There was much resentment in Cornwall, particularly amongst tin miners living in poverty, at Henry VII's taxes demanded in 1497 to raise revenue for his war against the Scots which the Cornish percieved as having very little to do with them. They were particuarly agrieved by the taxation which was a curtailment of their rights under the Stannary Law Charter of 1305 which provided that no tax of 10ths and 15ths may be raised in the county.
Micheal Joseph, the local blacksmith (later surnamed "an Gof", Cornish for "the Smith"), at St Keverne near the Lizard roused the village into open rebellion against the king while Thomas Flamank, a Bodmin lawyer, urged that town to take arms. The mottley ill-clad and ill-equiped army led by the two men made its way to London collecting suporters along the route.

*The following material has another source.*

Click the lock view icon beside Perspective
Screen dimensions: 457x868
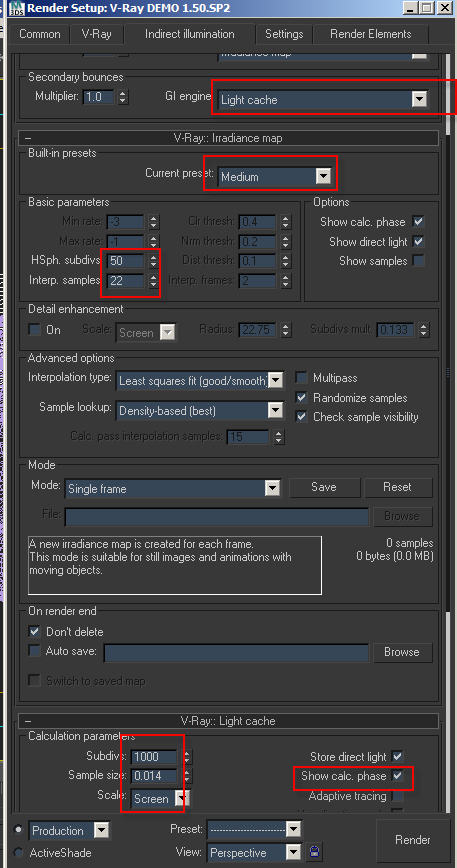click(315, 852)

Lord Audley took command of the rebels in Somerset and, by the time the rebels reached Blackheath outside the capital, it consisted of several thousand men armed withfarm implements and all manner of home-made weapons.
The rebels decided to march to Deptford thinking they could secure support from Kent which had given such strong support to the rebellions led by Wat Tyler and Jack Cade. So severe was the repression after the rebellion of 1450 that the support of Kent did not materialise.
The king's army led by Giles, Lord Daubeney , some 10,000-strong, surrounded the rebels on June 17th and, in the brief Battle of Blackheath (sometimes known as the battle of Deptford Bridge) which followed, 200 of the Cornish rebels were killed.
Lord Audley and Flamank were captured on the field of battle and Micheal Joseph was caught as he fled for Greenwich, all three incarcerated at the Tower of London. Flamank and Joseph were hung, drawn and quartered at Tyburn on June 27th and Lord Audley was beheaded on Tower Hill the following day.
Although the rebellion had been suppressed, feelings still ran hich in the county
where the pretender to the throne Perkin Warbeck was warmly recieved when he took advantage of the ferment, landing in Cornwall in
September.
The remote Cornish had always been highly independent, like the Welsh and the Scots (Wales had only subdued by the English following the revolt of Owen Glendower in 1412). 1497 was the first of three Cornish uprisings between 1497 and 1549.
In June 1997, Cornish marchers gathered on Blackheath Common in London to commemorate the 500th anniversary of the Cornish rebellion.